This is where a trainer is going to be valuable for you; learning what is the best way to introduce a scary stimulus to your filly and make it a successful one. 



Saucy12 said:


> But when she had enough of her "bath" she started spinning trying to kick me, rearing up and pushing into me.


As I mentioned above, there is a fine line for when you should MAKE a horse tolerate what you are doing to them, and when you have blown their mind because they've had too much. 

Maybe in that case you SHOULD have made her stand nice. Or maybe her mind was already blown 5 minutes before that and you did not recognize it.



Saucy12 said:


> She is strong so it took all I had to keep her off me and get her calmed down.


Ground work is going to be vital for you because it is going to teach this filly how to give to pressure. 

You will never win a pulling match with a horse (even a yearling). They need to learn to respect you and give to you.

Collection entries:
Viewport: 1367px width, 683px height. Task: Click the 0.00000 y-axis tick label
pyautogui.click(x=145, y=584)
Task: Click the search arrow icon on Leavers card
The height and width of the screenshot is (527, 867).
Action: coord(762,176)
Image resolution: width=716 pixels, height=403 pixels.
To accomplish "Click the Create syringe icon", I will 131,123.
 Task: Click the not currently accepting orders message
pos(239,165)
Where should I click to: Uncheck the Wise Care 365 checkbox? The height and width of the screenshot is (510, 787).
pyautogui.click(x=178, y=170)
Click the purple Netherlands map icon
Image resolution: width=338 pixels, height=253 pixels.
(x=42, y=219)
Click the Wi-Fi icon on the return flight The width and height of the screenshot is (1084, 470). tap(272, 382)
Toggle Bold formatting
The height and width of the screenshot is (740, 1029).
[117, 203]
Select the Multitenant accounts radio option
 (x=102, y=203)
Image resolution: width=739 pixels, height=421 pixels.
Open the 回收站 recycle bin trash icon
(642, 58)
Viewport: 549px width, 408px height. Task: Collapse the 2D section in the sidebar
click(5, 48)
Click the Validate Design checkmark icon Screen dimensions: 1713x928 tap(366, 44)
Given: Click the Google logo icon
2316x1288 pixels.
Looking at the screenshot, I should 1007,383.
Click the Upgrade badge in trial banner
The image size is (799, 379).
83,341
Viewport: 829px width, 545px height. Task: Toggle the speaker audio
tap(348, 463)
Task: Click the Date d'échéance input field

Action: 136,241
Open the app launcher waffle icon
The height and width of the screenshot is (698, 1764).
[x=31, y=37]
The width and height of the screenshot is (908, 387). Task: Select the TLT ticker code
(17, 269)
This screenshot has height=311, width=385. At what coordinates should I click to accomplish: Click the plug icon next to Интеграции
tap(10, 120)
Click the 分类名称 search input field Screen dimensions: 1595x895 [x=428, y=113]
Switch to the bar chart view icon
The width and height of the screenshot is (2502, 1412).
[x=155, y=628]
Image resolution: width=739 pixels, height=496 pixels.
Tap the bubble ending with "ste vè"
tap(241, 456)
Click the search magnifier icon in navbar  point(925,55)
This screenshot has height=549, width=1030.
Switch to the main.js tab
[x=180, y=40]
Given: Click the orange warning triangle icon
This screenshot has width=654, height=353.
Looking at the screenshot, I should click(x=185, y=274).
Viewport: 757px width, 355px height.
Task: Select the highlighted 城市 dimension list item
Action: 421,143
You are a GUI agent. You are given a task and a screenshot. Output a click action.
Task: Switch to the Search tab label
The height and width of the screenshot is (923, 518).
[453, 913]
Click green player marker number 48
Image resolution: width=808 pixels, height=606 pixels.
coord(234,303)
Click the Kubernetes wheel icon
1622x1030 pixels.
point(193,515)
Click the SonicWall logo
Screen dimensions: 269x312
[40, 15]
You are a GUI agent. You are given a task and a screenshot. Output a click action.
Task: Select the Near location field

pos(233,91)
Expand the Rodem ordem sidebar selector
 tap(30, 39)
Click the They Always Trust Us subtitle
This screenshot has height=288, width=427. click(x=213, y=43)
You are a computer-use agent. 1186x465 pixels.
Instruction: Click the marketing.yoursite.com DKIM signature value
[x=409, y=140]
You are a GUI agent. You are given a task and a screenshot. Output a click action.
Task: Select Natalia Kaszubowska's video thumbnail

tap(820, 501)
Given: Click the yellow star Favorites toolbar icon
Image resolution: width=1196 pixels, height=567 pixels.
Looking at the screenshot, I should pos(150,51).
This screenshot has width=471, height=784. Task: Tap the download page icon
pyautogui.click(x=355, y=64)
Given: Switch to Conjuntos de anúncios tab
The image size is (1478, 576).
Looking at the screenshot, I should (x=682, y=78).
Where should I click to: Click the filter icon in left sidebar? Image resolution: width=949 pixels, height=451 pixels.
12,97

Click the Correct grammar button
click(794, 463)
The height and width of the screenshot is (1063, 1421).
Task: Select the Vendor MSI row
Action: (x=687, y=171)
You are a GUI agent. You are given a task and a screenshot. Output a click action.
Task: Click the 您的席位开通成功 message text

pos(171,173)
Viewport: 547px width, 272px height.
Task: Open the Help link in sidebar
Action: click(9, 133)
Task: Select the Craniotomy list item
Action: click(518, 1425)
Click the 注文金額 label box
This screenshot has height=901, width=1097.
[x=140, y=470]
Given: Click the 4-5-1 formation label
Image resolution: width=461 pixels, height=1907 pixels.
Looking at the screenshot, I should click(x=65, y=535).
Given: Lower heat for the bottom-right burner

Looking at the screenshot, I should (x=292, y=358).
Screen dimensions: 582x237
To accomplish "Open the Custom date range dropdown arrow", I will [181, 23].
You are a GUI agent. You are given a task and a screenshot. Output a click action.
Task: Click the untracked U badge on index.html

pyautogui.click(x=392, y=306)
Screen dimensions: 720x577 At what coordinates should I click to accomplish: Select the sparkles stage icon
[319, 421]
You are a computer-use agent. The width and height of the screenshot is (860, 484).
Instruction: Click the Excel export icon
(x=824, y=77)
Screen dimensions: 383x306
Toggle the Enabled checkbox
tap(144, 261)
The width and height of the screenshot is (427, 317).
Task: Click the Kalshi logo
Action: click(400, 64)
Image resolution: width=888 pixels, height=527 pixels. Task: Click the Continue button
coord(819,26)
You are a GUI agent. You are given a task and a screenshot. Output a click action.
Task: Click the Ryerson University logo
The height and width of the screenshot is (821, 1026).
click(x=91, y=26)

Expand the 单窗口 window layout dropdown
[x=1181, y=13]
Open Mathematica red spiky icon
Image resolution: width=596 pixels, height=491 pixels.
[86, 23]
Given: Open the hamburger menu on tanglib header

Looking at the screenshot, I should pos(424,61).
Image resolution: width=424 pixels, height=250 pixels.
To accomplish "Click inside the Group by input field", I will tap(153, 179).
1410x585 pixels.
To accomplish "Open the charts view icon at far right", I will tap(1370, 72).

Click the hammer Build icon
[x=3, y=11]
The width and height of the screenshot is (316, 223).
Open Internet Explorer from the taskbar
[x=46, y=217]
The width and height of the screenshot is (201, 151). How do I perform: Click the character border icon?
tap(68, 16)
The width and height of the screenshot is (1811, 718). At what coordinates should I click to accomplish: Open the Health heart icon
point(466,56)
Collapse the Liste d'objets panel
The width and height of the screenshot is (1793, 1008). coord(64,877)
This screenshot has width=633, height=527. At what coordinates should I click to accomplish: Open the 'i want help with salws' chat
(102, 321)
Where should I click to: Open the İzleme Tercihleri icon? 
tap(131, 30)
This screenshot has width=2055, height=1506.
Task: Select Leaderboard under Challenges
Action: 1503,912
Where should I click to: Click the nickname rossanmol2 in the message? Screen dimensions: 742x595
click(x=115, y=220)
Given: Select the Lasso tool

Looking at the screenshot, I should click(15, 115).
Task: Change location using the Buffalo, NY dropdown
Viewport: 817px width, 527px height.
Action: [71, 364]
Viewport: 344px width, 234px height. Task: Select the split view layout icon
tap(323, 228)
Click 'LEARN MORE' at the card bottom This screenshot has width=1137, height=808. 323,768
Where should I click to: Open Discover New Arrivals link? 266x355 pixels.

### AIM 1
Print the entries word for word, from the first one through the line containing "pos(239,165)", with both ends included.
### AIM 2
Proceed with the forum reply about training the filly, picking up after its last sentence.

### EXPECTED ANSWER 1
Viewport: 1367px width, 683px height. Task: Click the 0.00000 y-axis tick label
pyautogui.click(x=145, y=584)
Task: Click the search arrow icon on Leavers card
The height and width of the screenshot is (527, 867).
Action: coord(762,176)
Image resolution: width=716 pixels, height=403 pixels.
To accomplish "Click the Create syringe icon", I will 131,123.
 Task: Click the not currently accepting orders message
pos(239,165)

### EXPECTED ANSWER 2
Good luck. Keep us posted.


----------



## loosie (Jun 19, 2008)

Saddlebag said:


> When we say the horse needs to think we are going to kill it, it's really about making the horse understand that it's overstepped it's bounds and that it's could be in big trouble.


Yeah, I don't disagree with it 'metaphorically speaking', just that many people take that kind of thing more literally & also don't consider the reason for the behaviour. I think if you don't understand why/when/why not, you can easily end up with a more confused, frightened & more reactive horse.


----------



## loosie (Jun 19, 2008)

^Double like

To Beau, I don't mean my own!


----------



## oh vair oh (Mar 27, 2012)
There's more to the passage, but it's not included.